## DATA FOR THIS EXERCISE

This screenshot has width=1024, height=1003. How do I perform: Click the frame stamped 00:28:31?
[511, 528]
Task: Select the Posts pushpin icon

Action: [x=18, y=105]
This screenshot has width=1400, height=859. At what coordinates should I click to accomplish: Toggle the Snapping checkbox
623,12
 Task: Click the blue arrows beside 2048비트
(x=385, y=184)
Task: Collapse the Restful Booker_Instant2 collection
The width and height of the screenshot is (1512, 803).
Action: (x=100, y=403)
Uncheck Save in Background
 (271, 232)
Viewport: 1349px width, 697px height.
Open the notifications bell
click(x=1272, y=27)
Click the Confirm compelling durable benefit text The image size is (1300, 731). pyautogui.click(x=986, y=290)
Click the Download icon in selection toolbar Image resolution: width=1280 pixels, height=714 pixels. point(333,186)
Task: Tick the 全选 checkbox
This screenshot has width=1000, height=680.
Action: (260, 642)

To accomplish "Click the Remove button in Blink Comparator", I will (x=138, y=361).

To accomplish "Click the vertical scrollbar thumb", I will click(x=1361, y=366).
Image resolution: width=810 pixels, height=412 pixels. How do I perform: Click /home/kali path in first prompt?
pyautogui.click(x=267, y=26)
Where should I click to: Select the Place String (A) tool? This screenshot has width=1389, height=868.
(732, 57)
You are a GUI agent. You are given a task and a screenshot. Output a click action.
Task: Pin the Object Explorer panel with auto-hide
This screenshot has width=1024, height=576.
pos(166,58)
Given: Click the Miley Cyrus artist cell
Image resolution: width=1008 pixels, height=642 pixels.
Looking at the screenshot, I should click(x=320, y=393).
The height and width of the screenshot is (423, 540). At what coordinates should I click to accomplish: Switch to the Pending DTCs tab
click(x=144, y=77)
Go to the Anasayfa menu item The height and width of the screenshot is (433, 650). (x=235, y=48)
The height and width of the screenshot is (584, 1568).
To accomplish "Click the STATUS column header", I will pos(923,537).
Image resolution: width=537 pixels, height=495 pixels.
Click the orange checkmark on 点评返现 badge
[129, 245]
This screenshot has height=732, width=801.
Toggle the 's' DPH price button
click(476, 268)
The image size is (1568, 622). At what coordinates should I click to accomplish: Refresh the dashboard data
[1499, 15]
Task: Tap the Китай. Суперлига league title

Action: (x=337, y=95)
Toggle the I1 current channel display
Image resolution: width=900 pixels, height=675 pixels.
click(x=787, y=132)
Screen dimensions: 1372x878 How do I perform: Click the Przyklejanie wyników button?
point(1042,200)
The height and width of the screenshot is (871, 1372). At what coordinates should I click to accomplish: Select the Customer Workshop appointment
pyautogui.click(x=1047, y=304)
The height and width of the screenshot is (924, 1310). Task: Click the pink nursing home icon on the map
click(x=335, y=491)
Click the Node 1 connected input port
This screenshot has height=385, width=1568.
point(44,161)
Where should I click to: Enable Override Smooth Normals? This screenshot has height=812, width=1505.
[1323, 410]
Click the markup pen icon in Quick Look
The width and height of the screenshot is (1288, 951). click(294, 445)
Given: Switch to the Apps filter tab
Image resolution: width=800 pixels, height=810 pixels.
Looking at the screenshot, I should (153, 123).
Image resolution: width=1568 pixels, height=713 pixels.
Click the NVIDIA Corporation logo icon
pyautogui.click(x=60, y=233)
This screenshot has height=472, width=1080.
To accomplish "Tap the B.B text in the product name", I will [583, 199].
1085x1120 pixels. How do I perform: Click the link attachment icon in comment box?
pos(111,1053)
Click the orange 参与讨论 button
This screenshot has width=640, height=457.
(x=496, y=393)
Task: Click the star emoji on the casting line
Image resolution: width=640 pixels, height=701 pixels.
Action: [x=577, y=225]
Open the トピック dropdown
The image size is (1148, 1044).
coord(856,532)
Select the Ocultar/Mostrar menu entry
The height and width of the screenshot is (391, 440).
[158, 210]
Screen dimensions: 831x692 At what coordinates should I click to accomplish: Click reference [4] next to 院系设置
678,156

## GIVEN TASK
Echo the listing verbatim, starting at the line containing "This screenshot has height=732, width=801." and ending at the line containing "[1323, 410]", both included.

## SOLUTION
This screenshot has height=732, width=801.
Toggle the 's' DPH price button
click(476, 268)
The image size is (1568, 622). At what coordinates should I click to accomplish: Refresh the dashboard data
[1499, 15]
Task: Tap the Китай. Суперлига league title

Action: (x=337, y=95)
Toggle the I1 current channel display
Image resolution: width=900 pixels, height=675 pixels.
click(x=787, y=132)
Screen dimensions: 1372x878 How do I perform: Click the Przyklejanie wyników button?
point(1042,200)
The height and width of the screenshot is (871, 1372). At what coordinates should I click to accomplish: Select the Customer Workshop appointment
pyautogui.click(x=1047, y=304)
The height and width of the screenshot is (924, 1310). Task: Click the pink nursing home icon on the map
click(x=335, y=491)
Click the Node 1 connected input port
This screenshot has height=385, width=1568.
point(44,161)
Where should I click to: Enable Override Smooth Normals? This screenshot has height=812, width=1505.
[1323, 410]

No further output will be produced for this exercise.